Theoretisch ja – praktisch lohnt es sich selten. Die beiden Ziele liegen rund 1.800 km voneinander entfernt, ohne bequeme Direktverbindung; die realistische Route wäre Sansibar → Dar es Salaam → Johannesburg → Vilanculos – das kostet zwei Reisetage. Wer drei Wochen Zeit hat und das wirklich durchziehen möchte – klar. Wer zwei Wochen hat, sollte sich für eines entscheiden und es richtig machen. Unser zweiwöchiger Mosambik-Reiseplan hilft beim Planen.
Warum empfehlen Reiseveranstalter in Mosambik Mosambik statt Sansibar?
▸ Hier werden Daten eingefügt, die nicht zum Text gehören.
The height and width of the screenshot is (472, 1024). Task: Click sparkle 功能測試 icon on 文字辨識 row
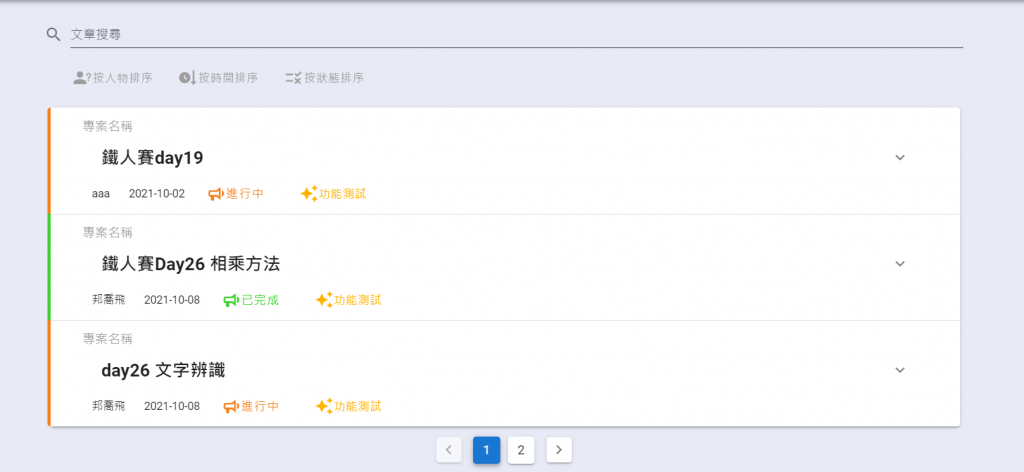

Weil wir das verkaufen – die Befangenheit liegt auf der Hand, das geben wir offen zu. Wir haben versucht, diese Seite ehrlich zu schreiben: Für manche Reisenden ist Sansibar wirklich die bessere Antwort (einfachere Flüge, günstigere Einstiegspreise, mehr Unterkunftsauswahl, Stone Town). Wir glauben, dass Mosambik die bessere Wahl ist, wenn dir Exklusivität, große Meerestiere und eine weniger erschlossene Küste wichtiger sind als Logistik und Preis. Lies den Vergleich und entscheide selbst.